# [What needs to be done]
Nothing but a number is wanted: the count of lines in the records below that include "This".

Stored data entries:
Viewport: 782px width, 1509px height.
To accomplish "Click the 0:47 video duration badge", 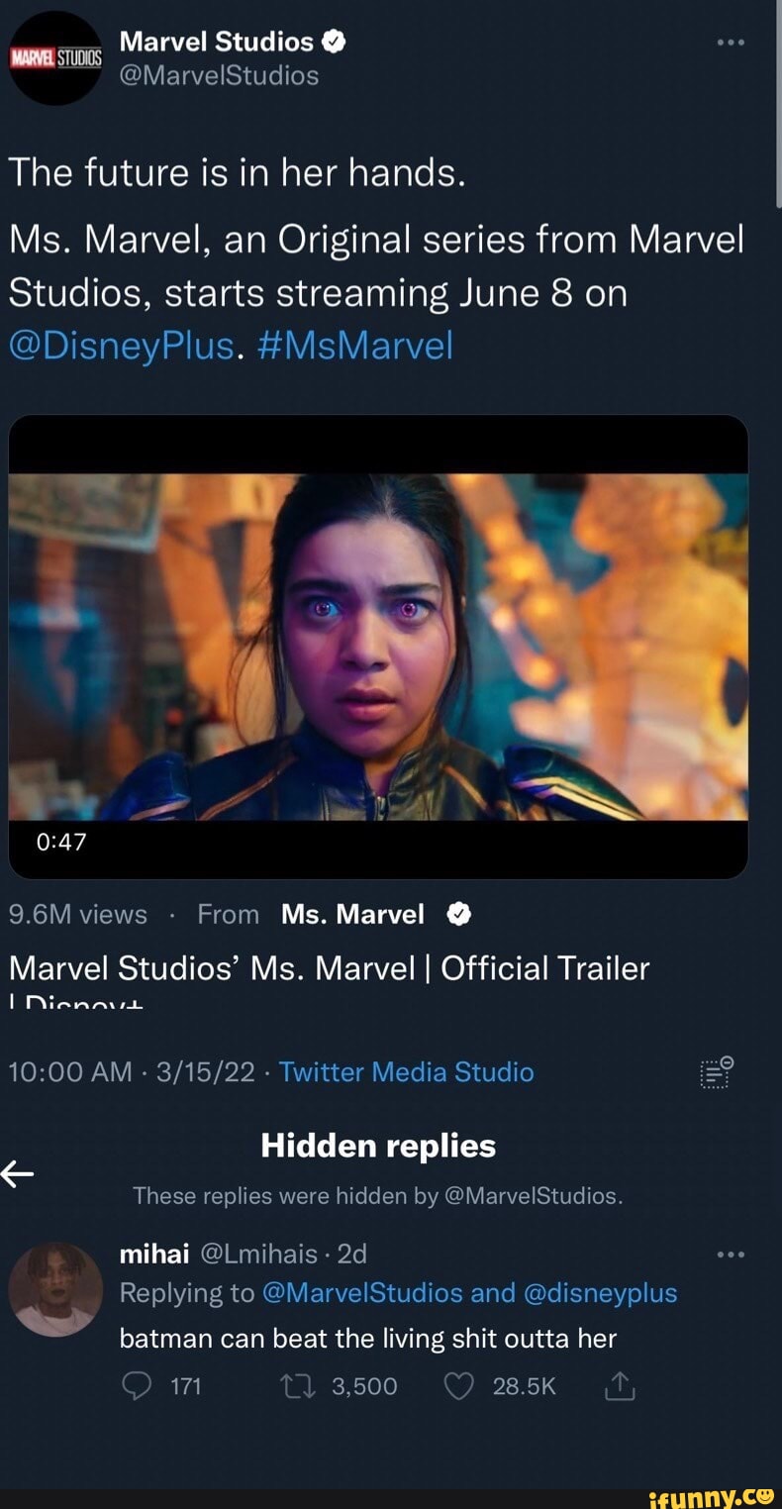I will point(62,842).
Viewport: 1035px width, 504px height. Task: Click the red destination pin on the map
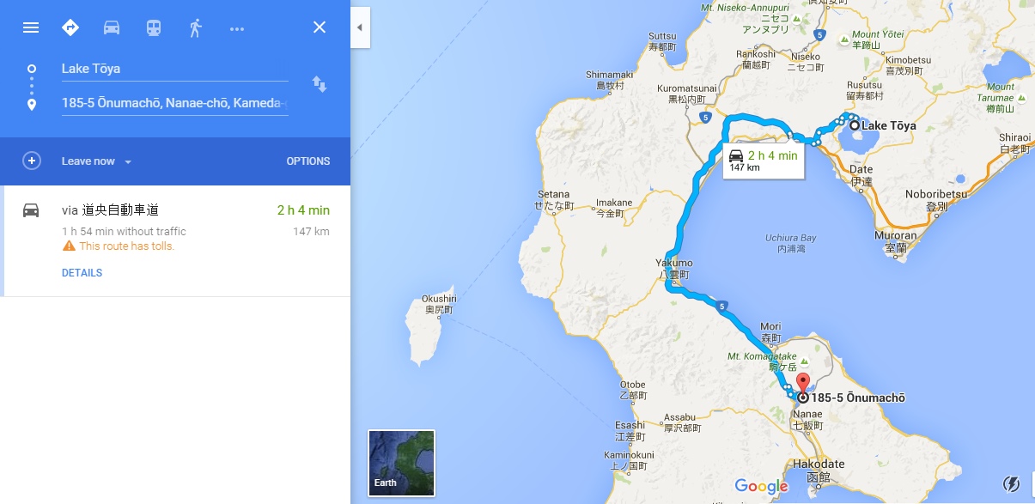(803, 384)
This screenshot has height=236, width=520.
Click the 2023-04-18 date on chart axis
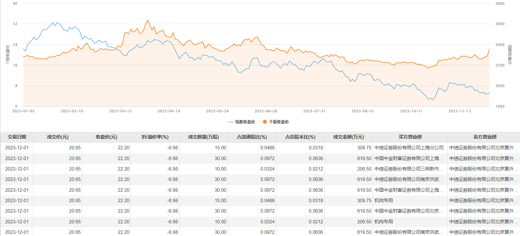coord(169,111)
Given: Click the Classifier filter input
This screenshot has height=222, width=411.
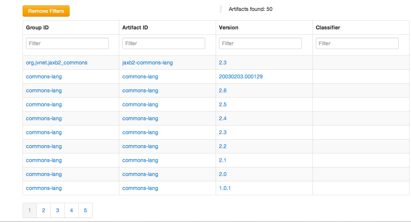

# [Final answer]
2